There was some good news, however. Low interest rates resulted in some of the best mortgage deals ever. A large number of people remortgaged their homes to take advantage of this, while others turned to buy-to-let, encouraged by a growing range of specialist loans and a booming rental market. What's more, as property prices steadily increased – although not at the levels we have seen in the past two years – capital appreciation made getting a foot on the property ladder ever more attractive.

So what does 2002 hold for us? Well, experts predict a recovery in the stock market, which is good news for investors, although it seems unlikely this will take place before the end of the year. In the meantime, it is probably worth drip-feeding your money into an individual savings account to give you broad exposure to the market. After all, a recovery will mean an increase in share prices, so it makes sense to pick up a few while they are cheaper.

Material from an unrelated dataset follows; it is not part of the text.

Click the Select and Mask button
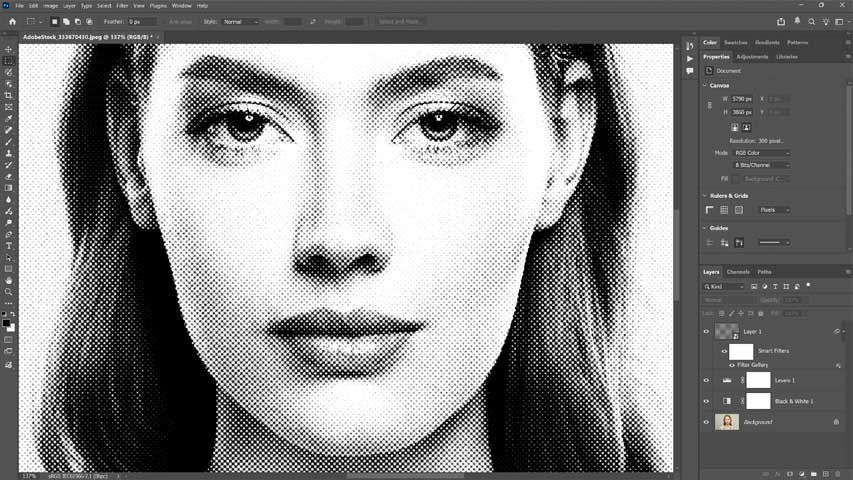This screenshot has width=853, height=480. [x=400, y=21]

The housing market is also expected to hold its value next year. There has been a slight slowdown in the number of viewings per property but, on the whole, values remain steady. Sharp increases in property prices are unlikely – that has already happened – but realistically priced properties should continue to sell. Mortgage rates are already beginning to climb, with Nationwide increasing its fixed rates last week – so move quickly if you are thinking of buying a property or remortgaging.

As far as pensions are concerned, the Government's consultation on annuities should be published by the end of this month and will be up for debate at the beginning of next year. The best solution seems to be not abolition but a tweaking of the rules, allowing people to guarantee a basic support level with an annuity and then do what they like with any funds above that.

As for Equitable Life, the result of the compromise vote will be announced next month, giving a clearer idea as to the future of the insurer. Let's hope that a compromise is reached: there is precious little alternative.

All we know for sure is that 2002 is bound to be full of surprises that will affect our personal finances – all of which we will follow in these pages. Until then, I would like to wish all of you a very happy Christmas and a prosperous new year.